**What you will do**
Could you restate word for word the lines running from the one with "The width and height of the screenshot is (1034, 658)." to the end of the data, both ends included, but without pictures?

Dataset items
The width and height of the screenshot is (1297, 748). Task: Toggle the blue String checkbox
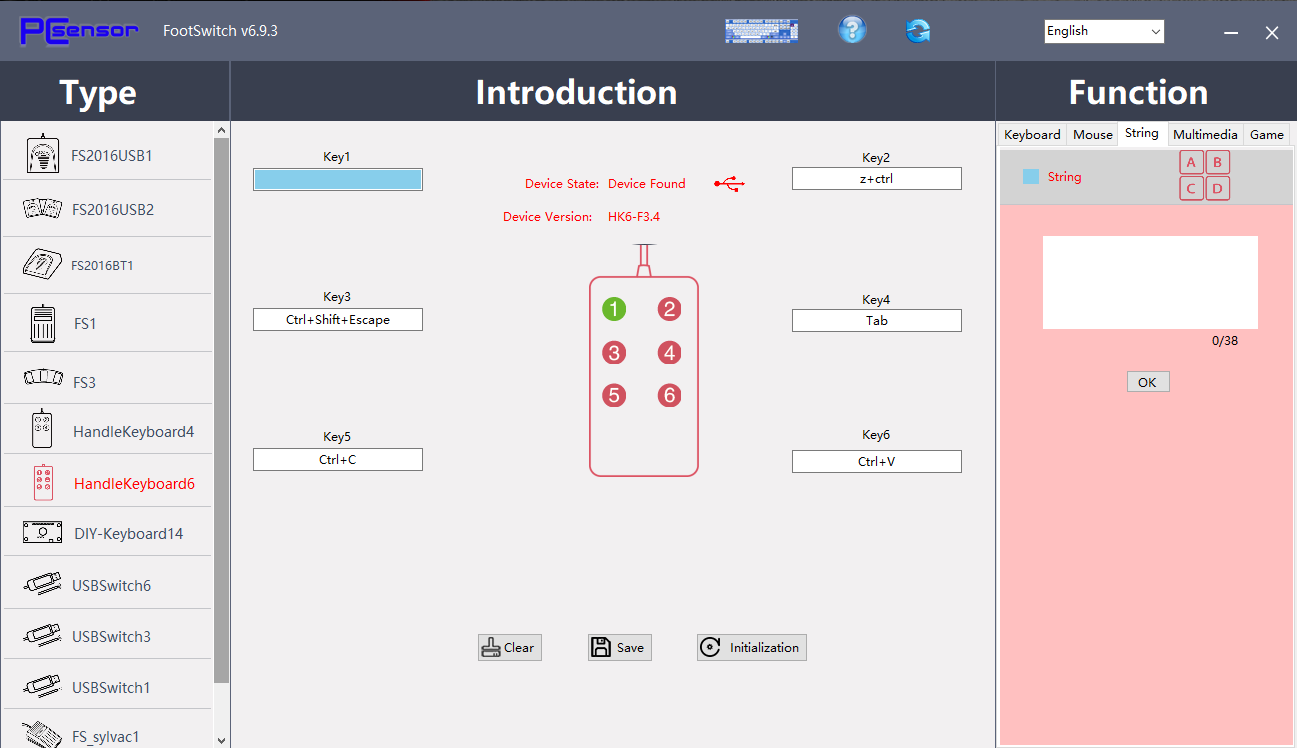coord(1031,177)
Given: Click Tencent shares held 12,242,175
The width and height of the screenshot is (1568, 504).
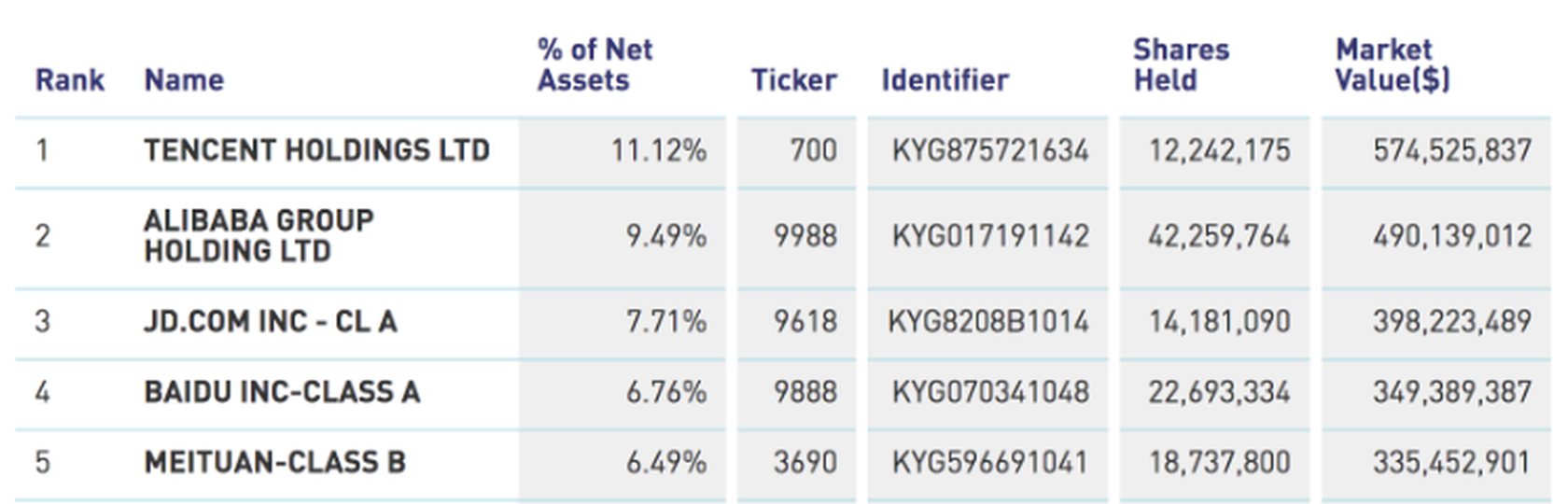Looking at the screenshot, I should click(1219, 150).
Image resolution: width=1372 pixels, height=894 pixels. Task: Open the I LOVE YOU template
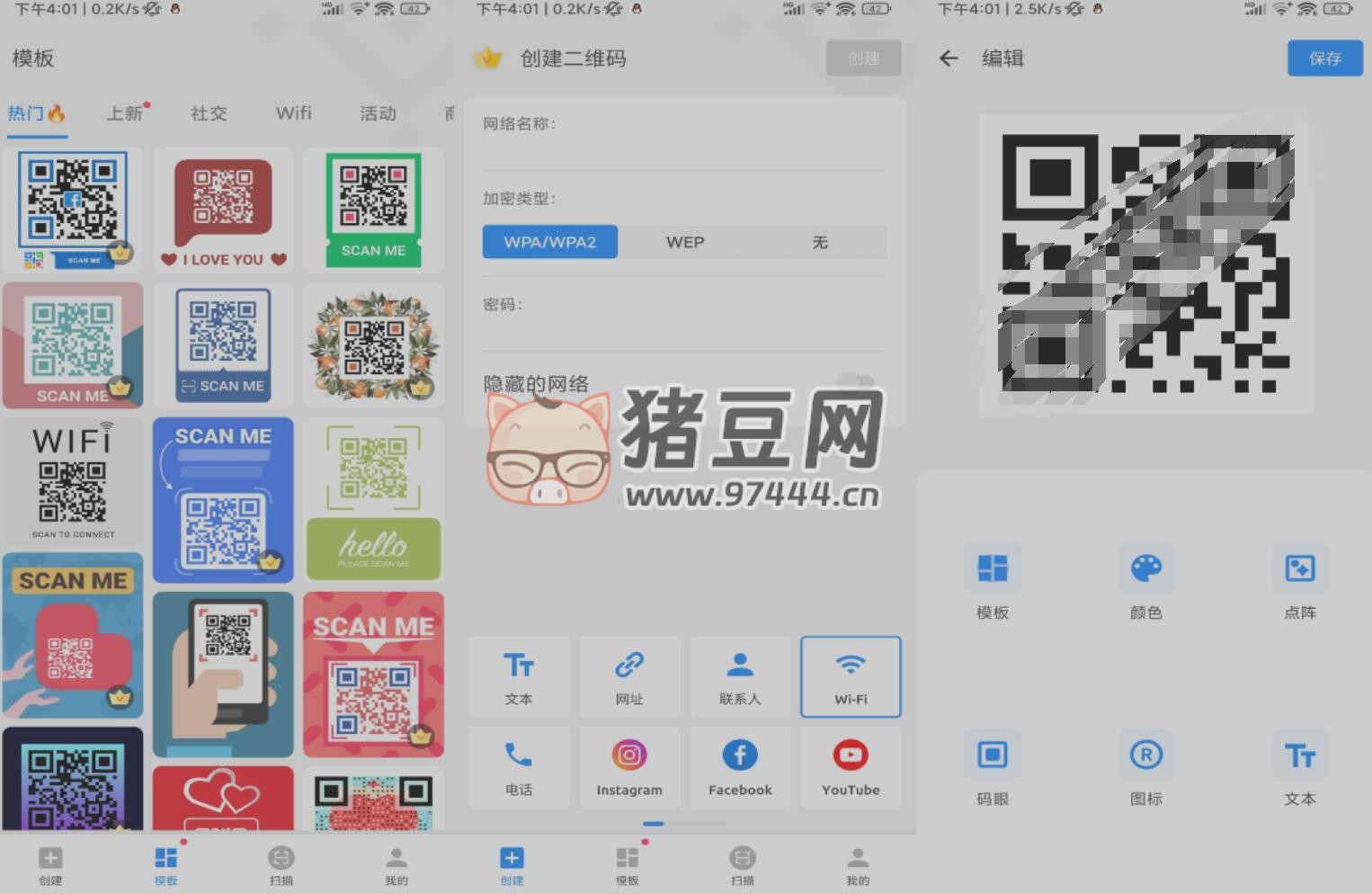click(223, 210)
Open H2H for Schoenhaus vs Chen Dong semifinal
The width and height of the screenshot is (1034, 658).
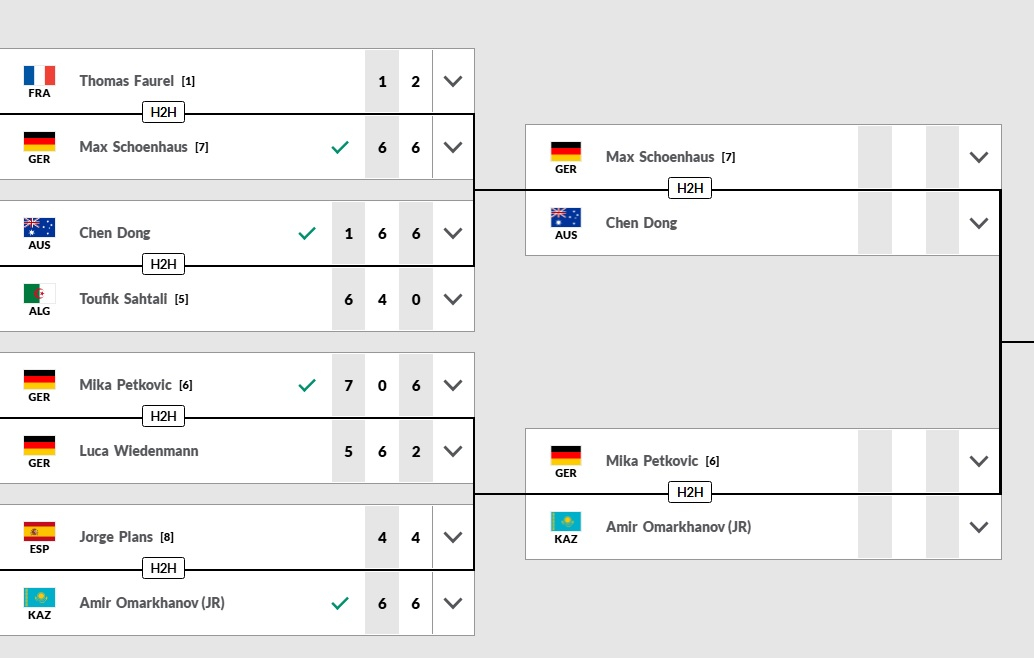click(x=690, y=188)
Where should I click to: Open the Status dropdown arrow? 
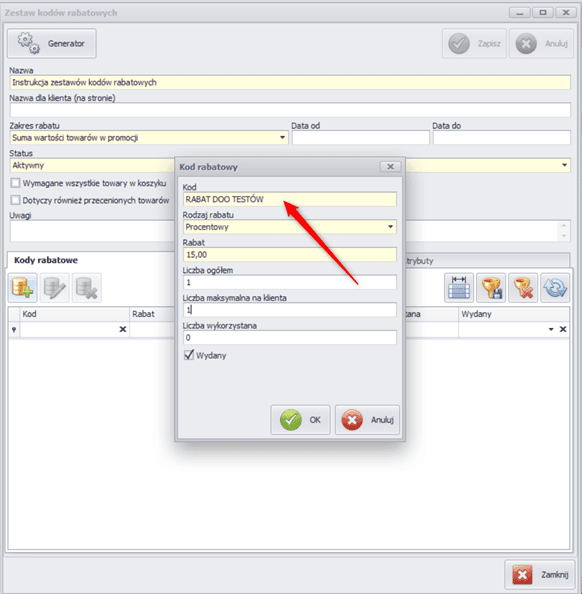coord(564,165)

**Response to the task**
The width and height of the screenshot is (1034, 658).
click(x=690, y=188)
Where should I click to: Open the Status dropdown arrow? 
coord(564,165)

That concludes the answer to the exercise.